◆ Required action: Exactly as they appear, output all of the records. Skip any images.

◆ Extracted entries:
┌──

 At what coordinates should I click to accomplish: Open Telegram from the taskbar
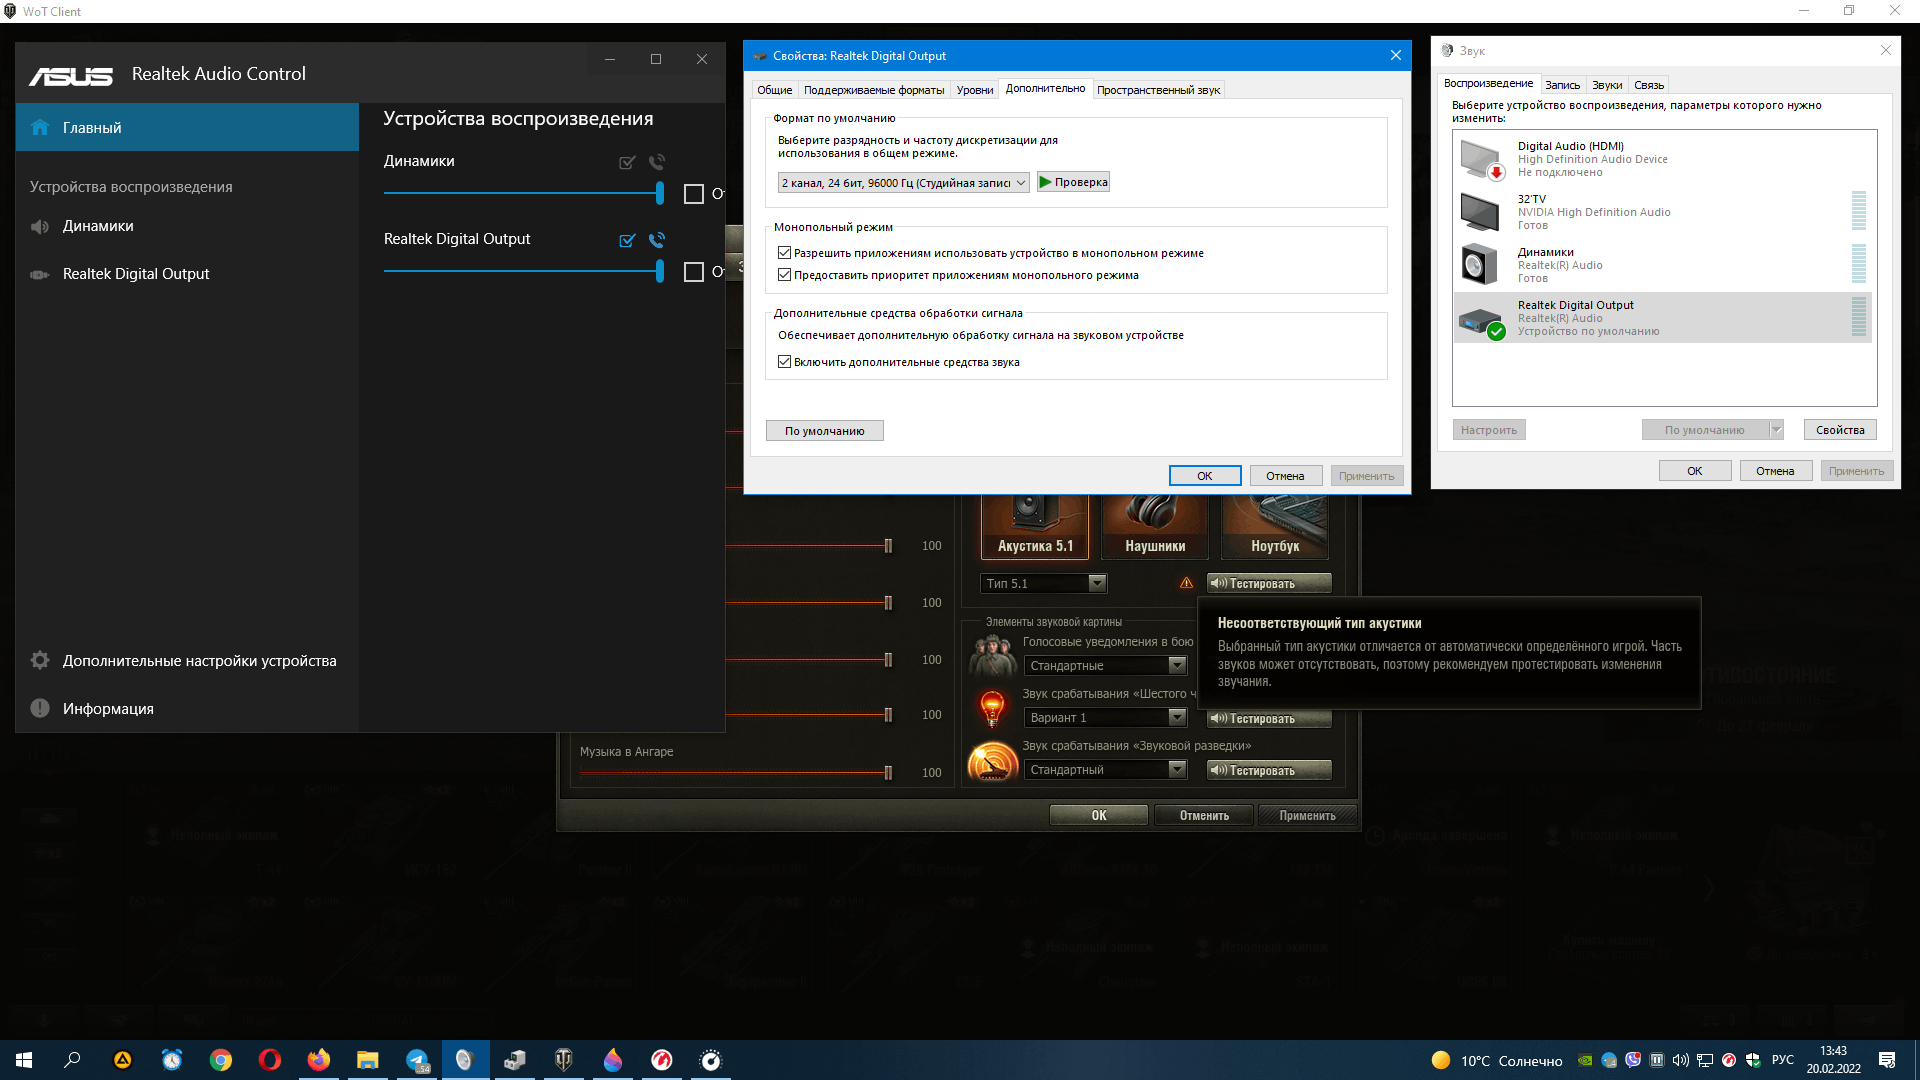pyautogui.click(x=417, y=1060)
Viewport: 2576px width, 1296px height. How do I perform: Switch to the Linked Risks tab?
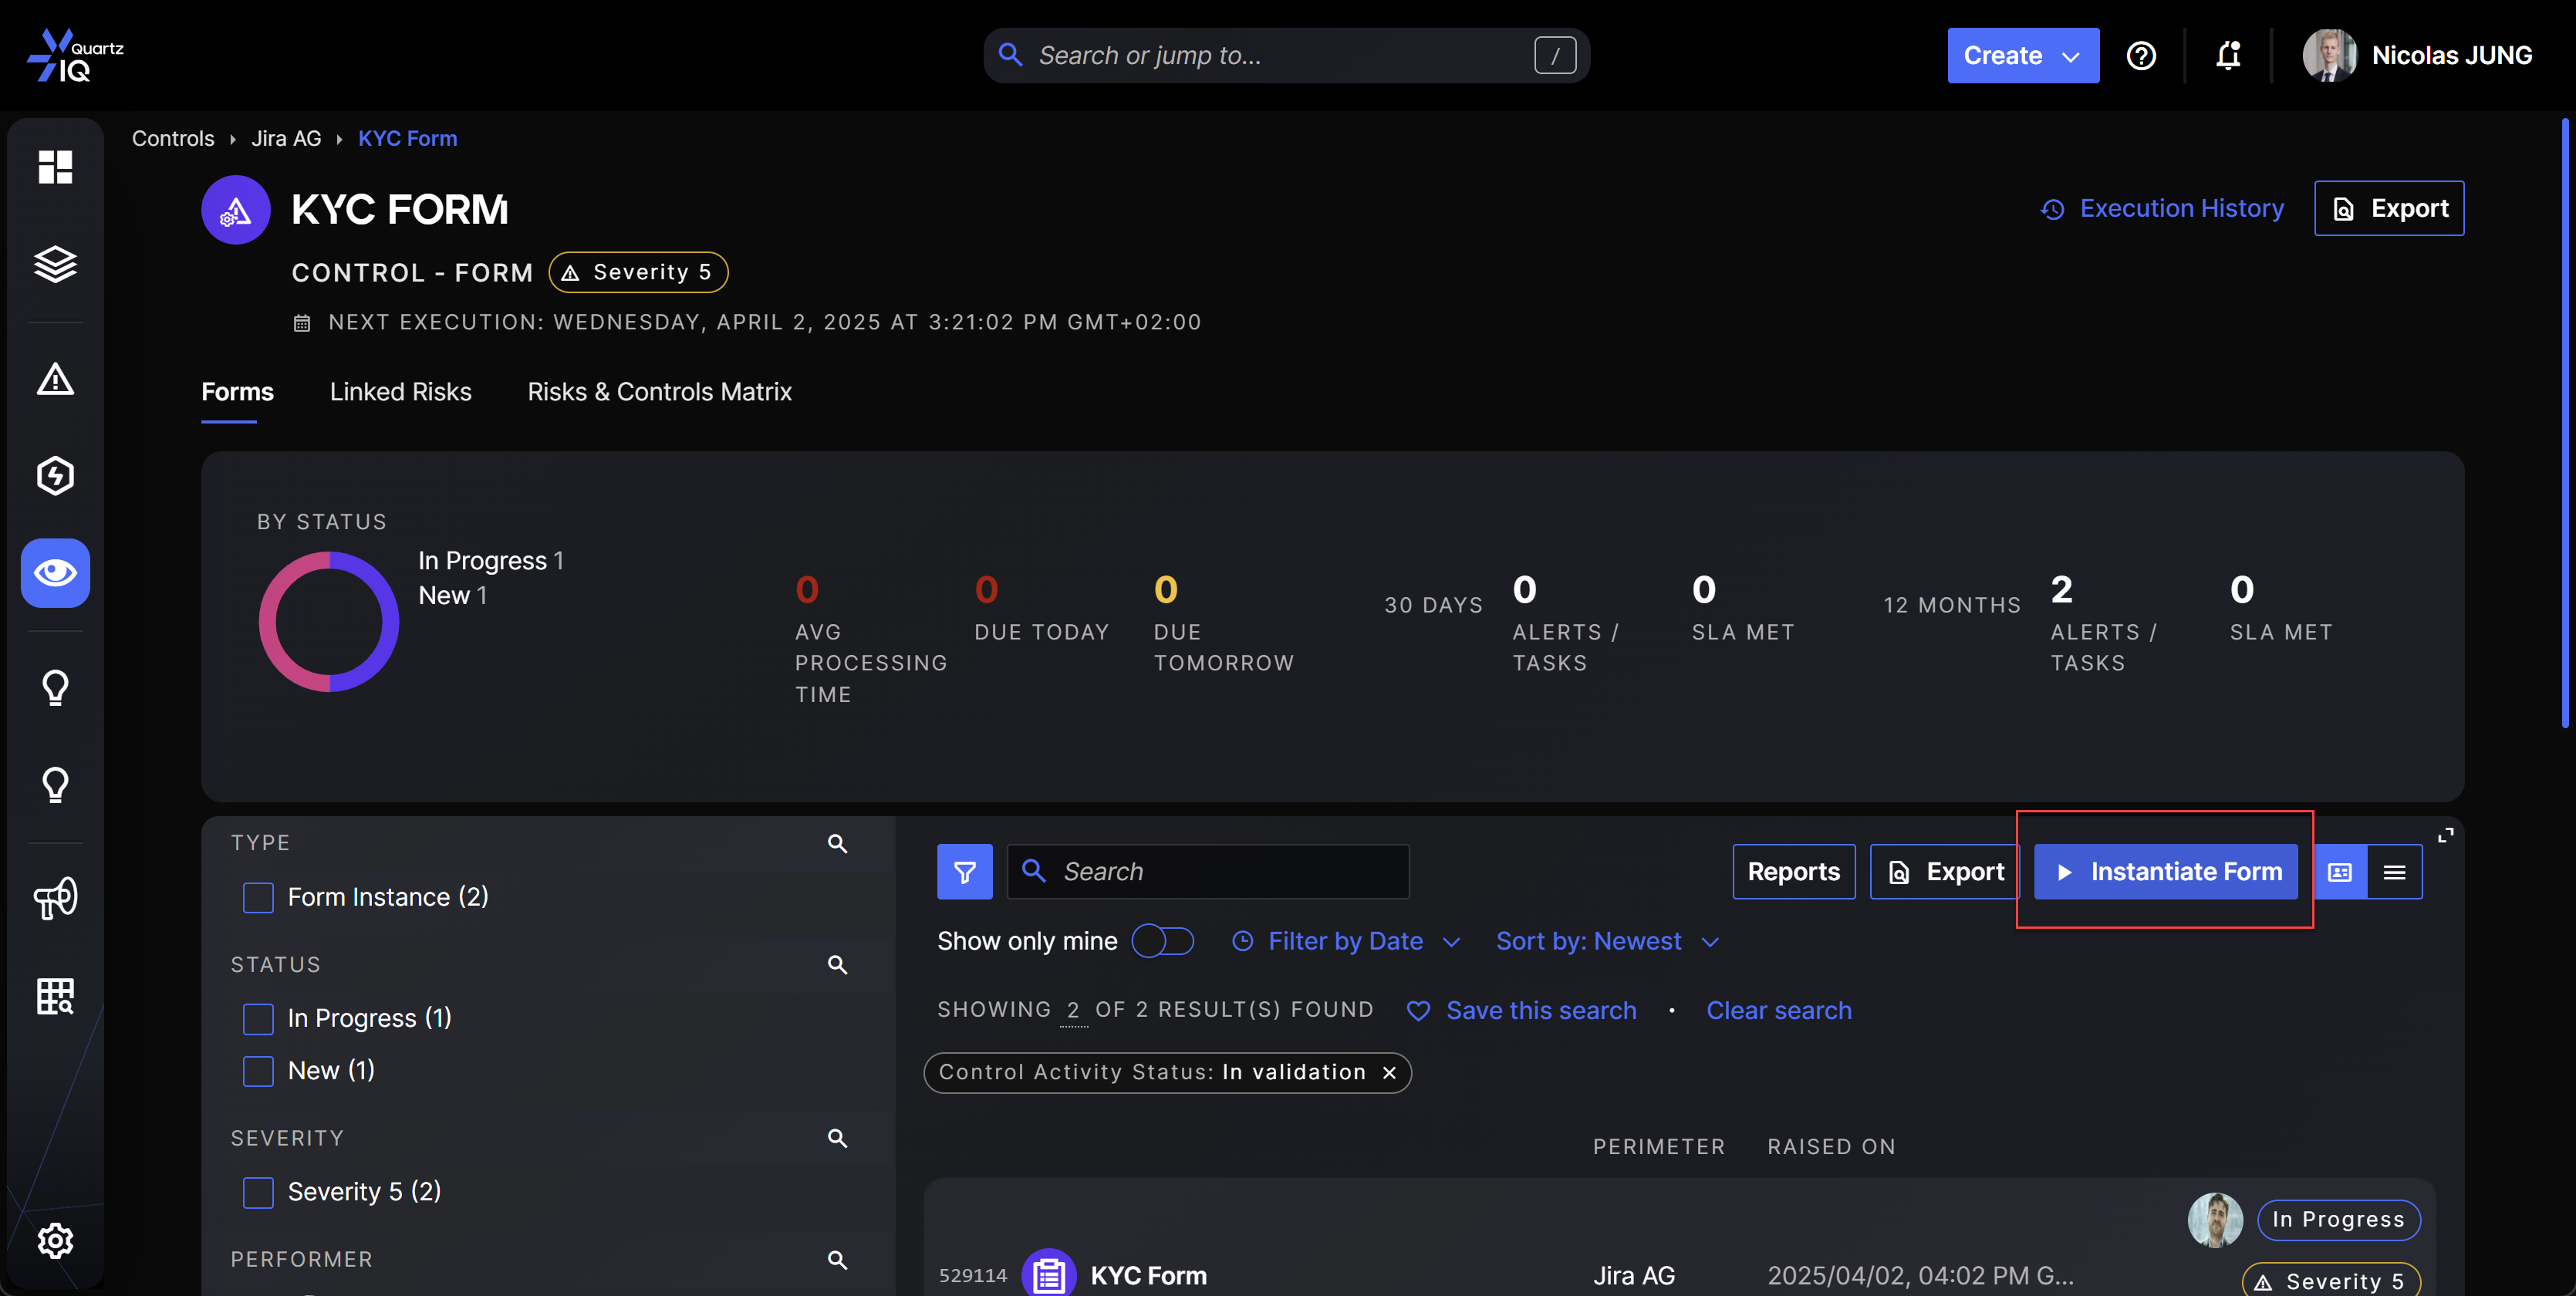click(x=400, y=392)
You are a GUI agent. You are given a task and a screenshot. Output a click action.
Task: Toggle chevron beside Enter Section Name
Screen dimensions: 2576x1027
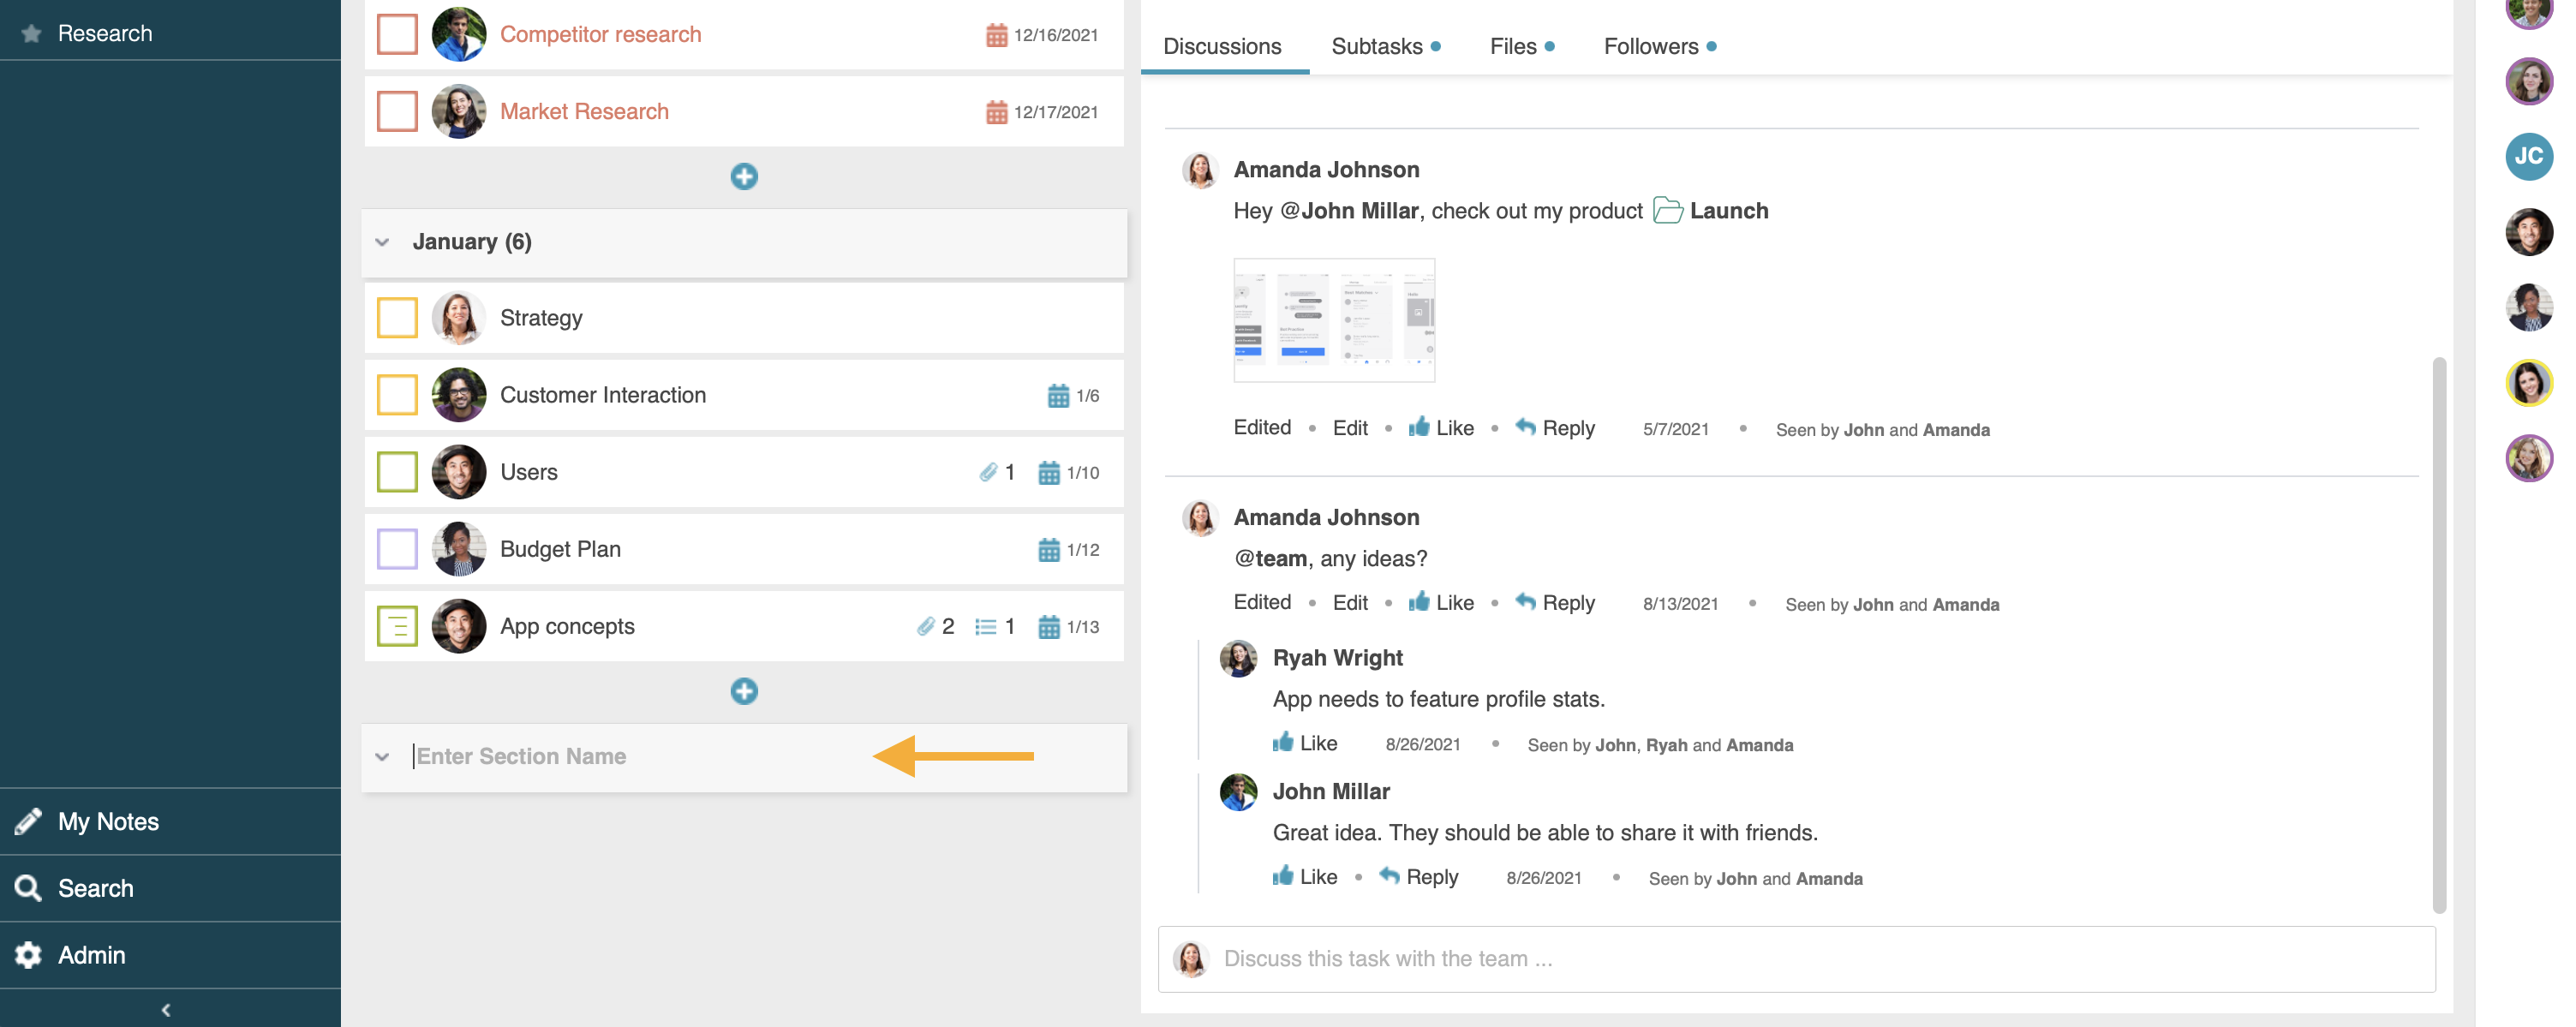pos(382,757)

└──

◆ Solution for this problem:
 At what coordinates should I click to accomplish: Open Telegram from the taskbar
pyautogui.click(x=417, y=1060)
Viewport: 2576px width, 1296px height. How do I perform: Switch to the Linked Risks tab?
click(x=400, y=392)
You are a GUI agent. You are given a task and a screenshot. Output a click action.
Task: Toggle chevron beside Enter Section Name
Screen dimensions: 2576x1027
pos(382,757)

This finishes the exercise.